MICROWAVE FOOD SAFETY

Do you know how a microwave oven works? Do you know when it is safe to use and when it is dangerous? You could look it all up on the interweb, but you don’t have to – because we’ve done it for you.


HOW MICROWAVES COOK FOOD

Microwave ovens use radio waves at a specifically set frequency to agitate (make vibrate) the water molecules in food. As these water molecules get increasingly agitated they begin to vibrate at the atomic level and generate heat. This heat is what actually cooks food in the oven.
Microwave ovens can be a godsend for busy parents or exhausted professionals. Last night’s meal can be reheated – or a new one prepared within minutes.

Because of the uneven moisture content of food, some foods can cook unevenly. That’s why you may have a cold spot in the middle of your reheated lasagna and why microwave instructions often say “stir once and then heat for an additional x minutes.”



A new-mommy trick is to microwave a dry baby blanket before swaddling the baby. The moisture that is in the air, is also in the baby blanket. It is there in small amounts – just enough to warm the blanket to a comfortable level. Heat for 30 seconds or one minute and test it on yourself first.

There are some items however, which should NEVER be microwaved.

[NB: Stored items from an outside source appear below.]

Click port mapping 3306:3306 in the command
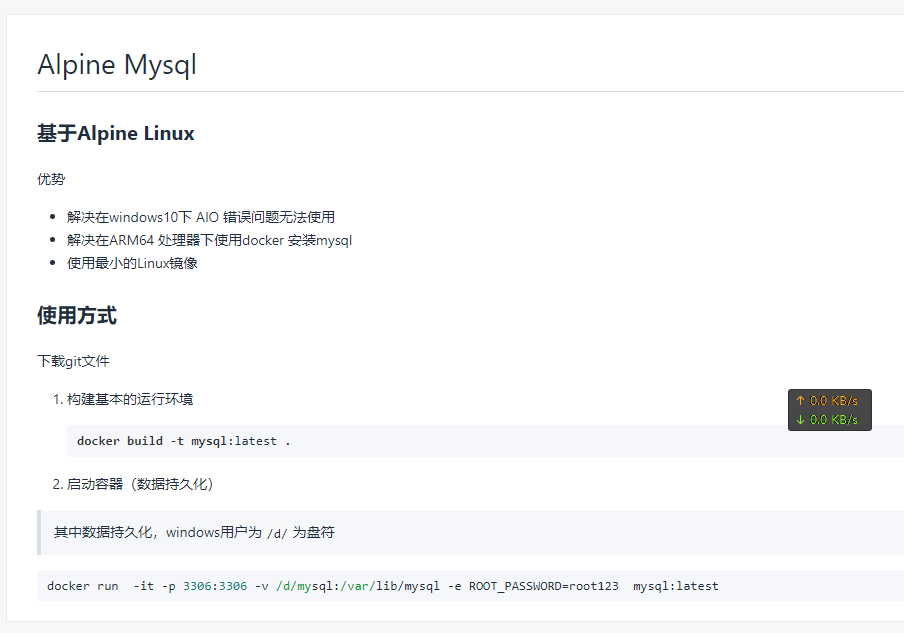904x633 pixels. point(215,586)
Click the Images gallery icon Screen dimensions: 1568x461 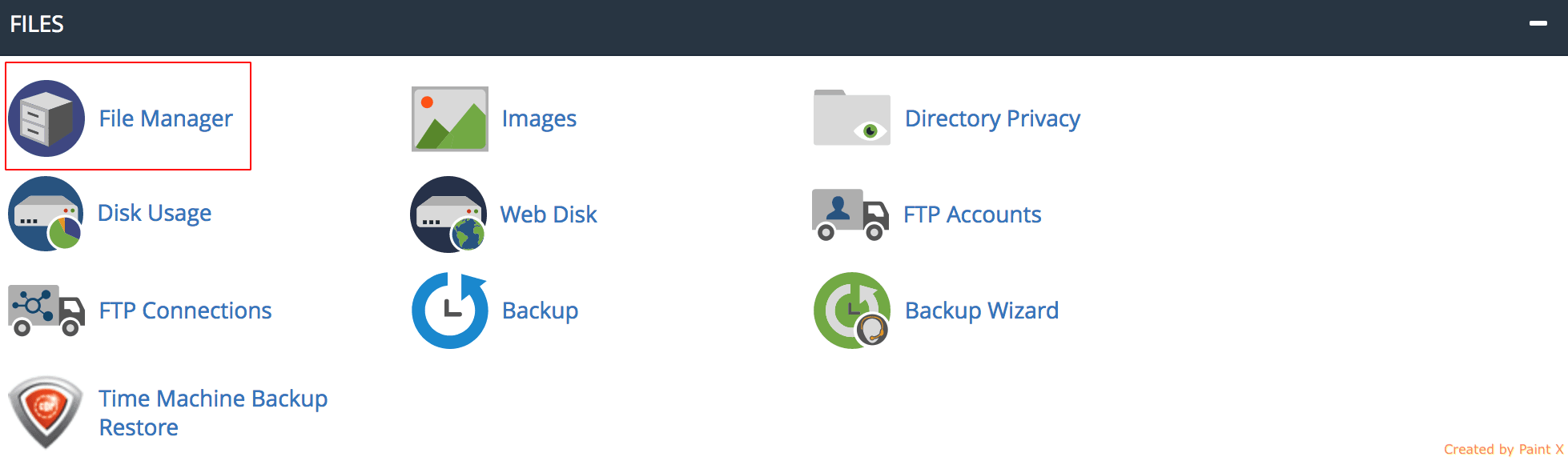coord(448,118)
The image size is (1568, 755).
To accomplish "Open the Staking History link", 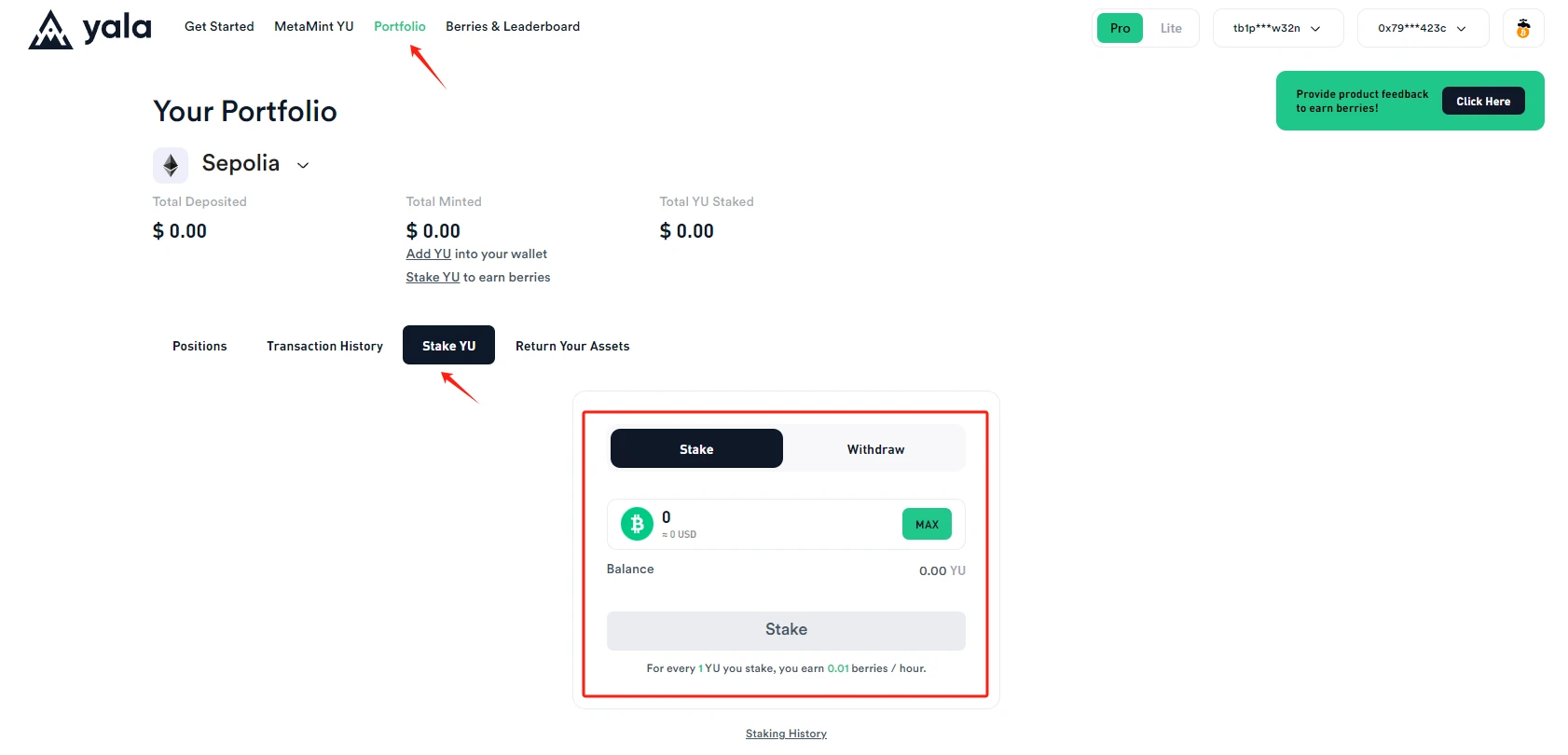I will 786,734.
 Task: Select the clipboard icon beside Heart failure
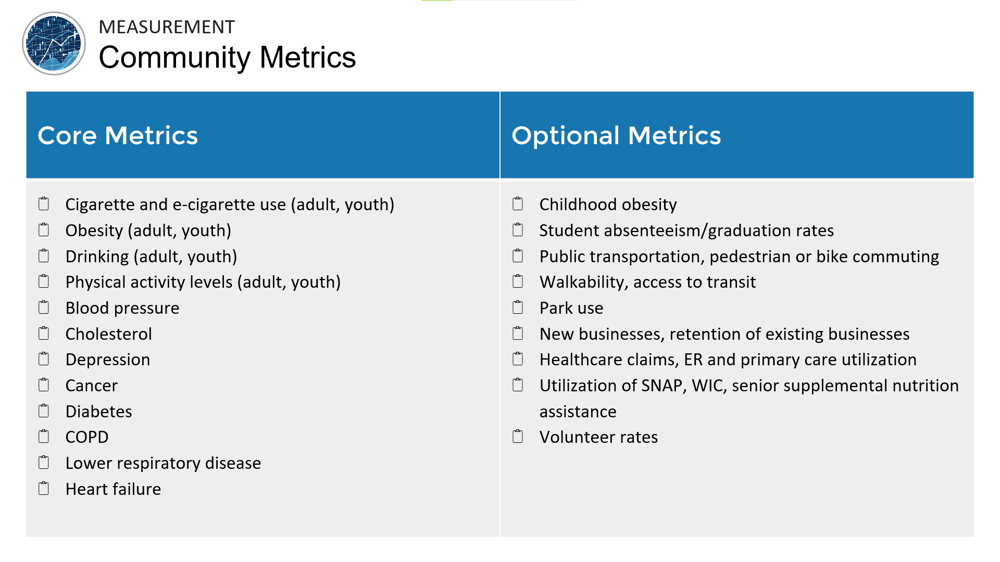(44, 488)
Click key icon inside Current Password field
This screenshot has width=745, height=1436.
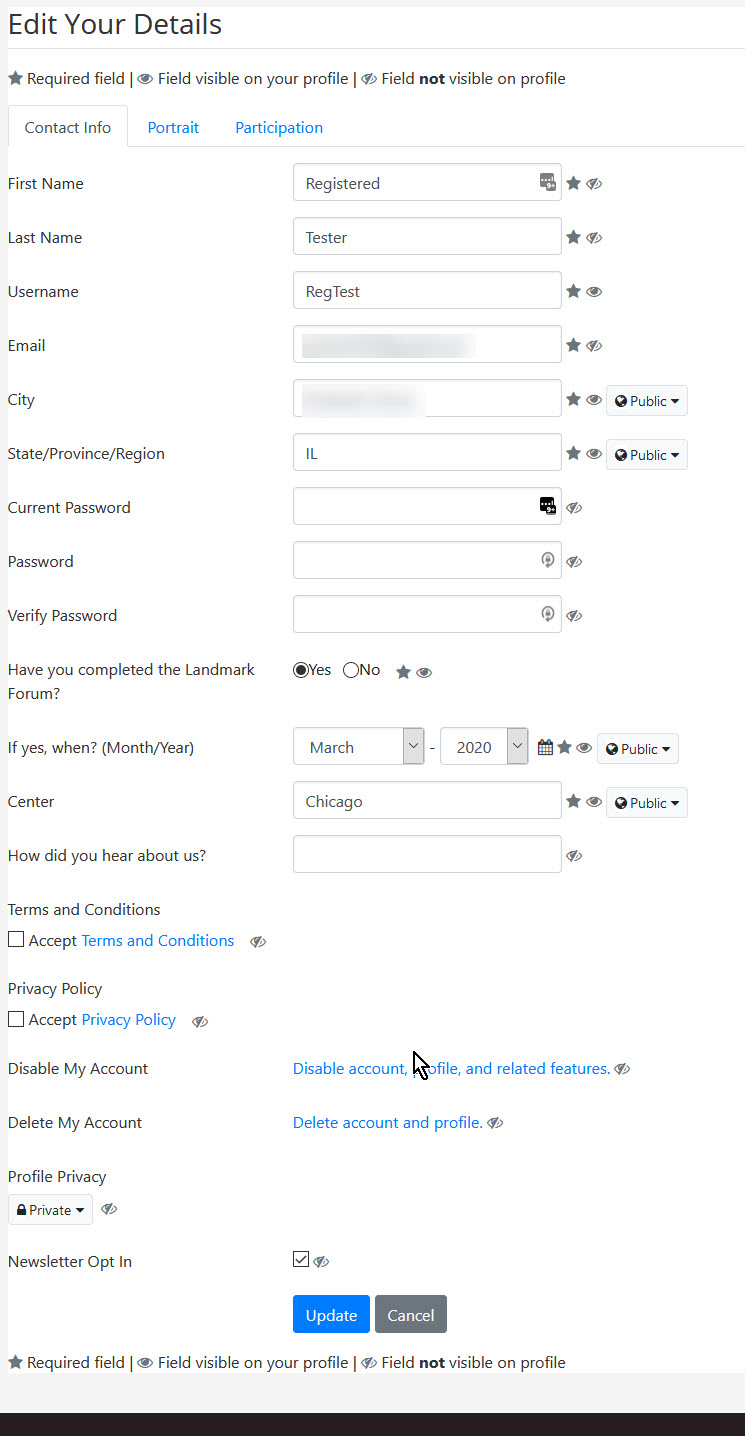(548, 506)
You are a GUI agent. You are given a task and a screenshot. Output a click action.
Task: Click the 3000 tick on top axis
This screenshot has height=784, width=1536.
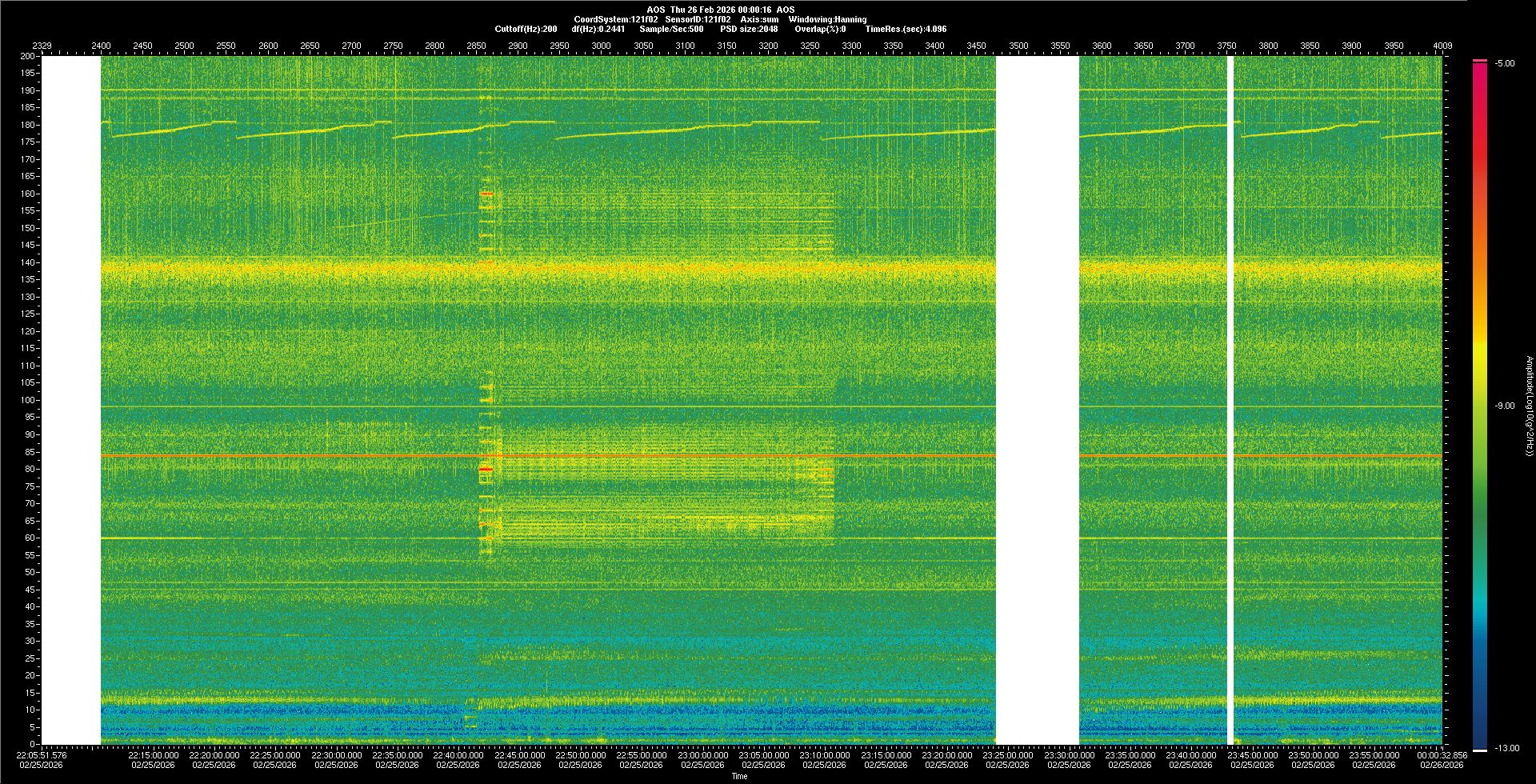[601, 46]
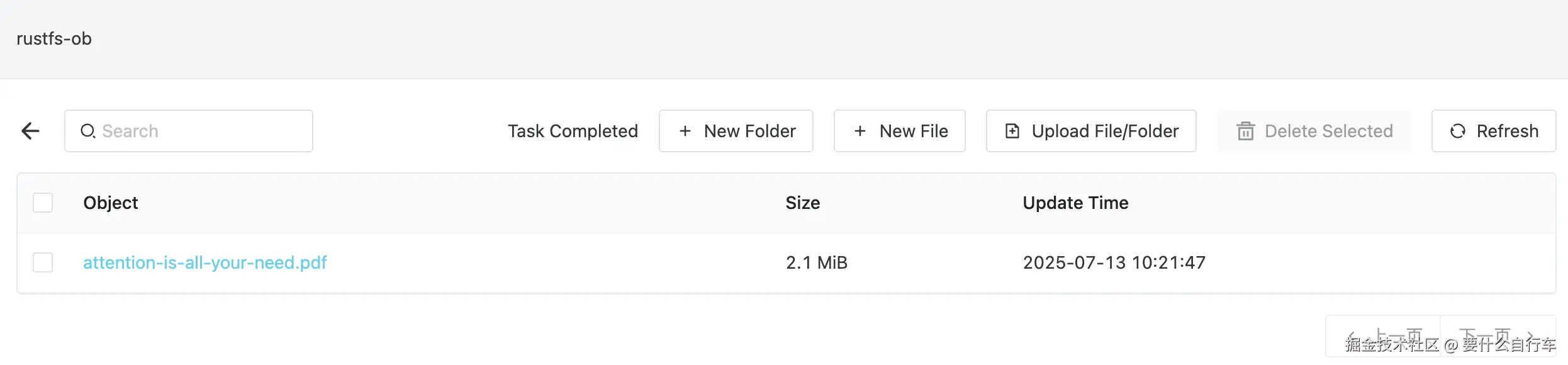Check the box beside attention-is-all-your-need.pdf
This screenshot has height=365, width=1568.
43,262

DO NOT MICROWAVE THESE ITEMS
  • Eggs. Remember the part about vibrating molecules generating heat? In any moist food this will result in steam. In an egg, trapped in an eggshell, the steam has nowhere to slowly escape to and so the result is a terrific eggs-plosion. If you would like to use your microwave to hard boil an egg, take the eggs OUT of the shell first.
  • Paper bags. If you are a popcorn lover, you may have tried to DIY in a paper bag instead of buying the chemical-laden microwave popcorn bags. The issue with this is that the paper bag also has glue and ink on it which can emit toxic fumes.  In addition, your bag could catch on fire. Don’t do it. The stovetop is the safest place to pop your popcorn – or in an air popper.
  • Fruit. Why would you want to microwave fruit? We aren’t sure why you would, but if this thought occurs to you, don’t do it. The skin on the fruit acts like the eggshell on the egg. Your fruit is likely to explode due to its high water content. If you want to microwave fruit – for a recipe or something - slice it up first.
  • Frozen meat or poultry. Remember that cold spot? This is more likely to happen with your frozen chicken breast than it is with your leftover lasagna. In addition, according to the USDA, microwaving to thaw meat, can cause some areas of the meat to get warm and spur the growth of bacteria, which could cause the meat to spoil if you let it sit around for a while before cooking it.
  • Food wrapped in plastic. You can store those leftovers in plastic, but remove them before heating them up in the microwave. There are a host of issues with plastic in the microwave. It can melt onto your food. Plastic contains endocrine-disrupting chemicals like BPA and BPS that can leach into food. Did you know that 95% of 400 plastic food containers tested, including those labeled as BPA-free, released toxins when the containers were subjected to heat from a microwave, dishwasher, or even hot water? Instead of plastic – heat or reheat food in glass or microwave-safe ceramic plates. Cover items with paper towels, or a paper plate, if you need to cover anything to prevent splattering.
  • Oil. If you’re trying to save food prep time by heating oil in the microwave – stop. Because oil is virtually water-free, it doesn’t get hot. In contrast, butter is about 16% water which is why you can nuke it (in a glass container) and get melted butter very easily.
  • Foil. If you’ve done this by accident, you know that tin foil wrapped food will spark. It can also cause a fire which is not a desired reaction when making dinner. When you’re reheating leftovers, always take the foil off first.
  • Nothing. Don’t turn on your microwave unless something is inside of it – unless you’d like to replace it and buy a new microwave. The oven will be attempting to heat something (but nothing is there) which can cause the oven to overheat and shut down. When your microwave is empty, there’s nothing to absorb those waves, and a disaster awaits.
If you avoid these few items, microwaving your food should be perfectly safe.